*WHAT YOU NEED TO DO:*
1 – List every number written in digits in the article on GW's online course production, counting each distinct number once.
2 – According to the article on GW's online course production, how many courses did GW's online course development team help produce last fiscal year?

*SOURCE TEXT:*
·····
Online course production surges 30 percent over two years

Media Credit: File Photo by Olivia Anderson | Photo Editor

Geneva Henry, the dean of libraries and academic innovation, said GW’s online course development team helped produce 92 courses across multiple disciplines last fiscal year, compared to the 60 annual courses the University aimed to develop in 2015.

GW has increased production of online classes by nearly 30 percent over the past two years.

Geneva Henry, the dean of libraries and academic innovation, said GW’s online course development team helped produce 92 courses across multiple disciplines last fiscal year, compared to the 60 annual courses the University aimed to develop in 2015. Henry said some schools have adopted their own online class design teams, and GW’s production process is different for each school.

“Demand for online classes has increased significantly over the last few years,” she said. “To meet this demand, GW now approaches online support via a more scalable model for online course development.”
·····
*DATA BELOW:*

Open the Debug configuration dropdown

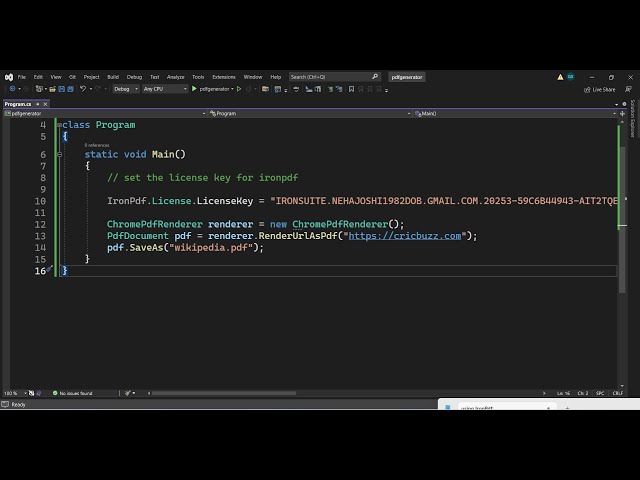[126, 89]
·····
*ANSWERS:*
1 – 30, 92, 60, 2015

2 – 92 courses across multiple disciplines.